2006年8月2日(水)「しんぶん赤旗」
鼓動
プロ野球 肖像権裁判
時代の流れに逆行する判決
プロ選手会労組が選手の肖像権が選手側にあることの確認を求めていた裁判で、東京地裁は「統一契約書」を理由に球団側の主張を認める判決を下しました。
50年以上前に作られた同契約書が時代遅れの内容も多いことは、球団側も認める事実です。個人の権利を尊重する法律の流れにも逆行する時代遅れの判決です。
裁判は、日本野球機構が00年4月全球団の選手名を一ゲームメーカーのコナミに独占的使用を認める契約を結んだことに始まります。

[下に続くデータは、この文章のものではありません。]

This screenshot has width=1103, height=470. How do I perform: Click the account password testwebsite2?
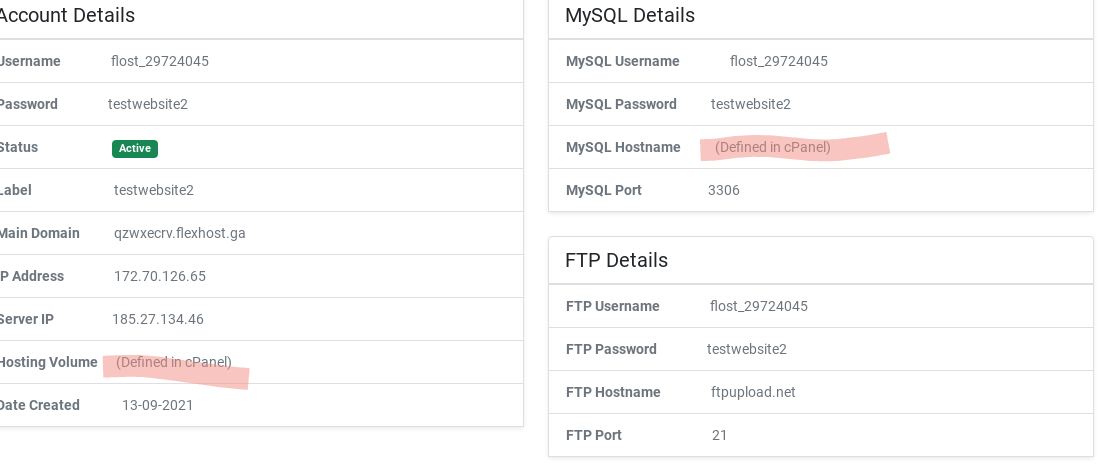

選手会には何の相談もなく一方的なものでした。
開幕に発売されるはずだった他社の野球ゲームが秋に出るなどそのあおりを受けたのは野球ファンでした。選手会には「コナミの独占を打破してください」という訴えも寄せられていました。
この契約はファンのすそ野を広げる新たなゲームの登場を阻害すると考えた選手会はそれまで話し合いの席で機構側に問題解決を図ろうとしてきました。しかし、答えは「独占契約の弊害はない」の一点張りでした。肖像権の管理をもはや機構側に任せておけないと判断した選手会は同年11月、包括的な使用に限って選手会が肖像権を管理すると同機構に通告しました。
提訴は02年8月ですが、03年には公正取引委員会が、他社のゲーム発売を妨害したとしてコナミに警告し、機構側も注意を受けました。同年に切れた契約は延長されませんでした。どちらの主張に道理があるのかは、裁判の結果が出る前に決着がついたといえます。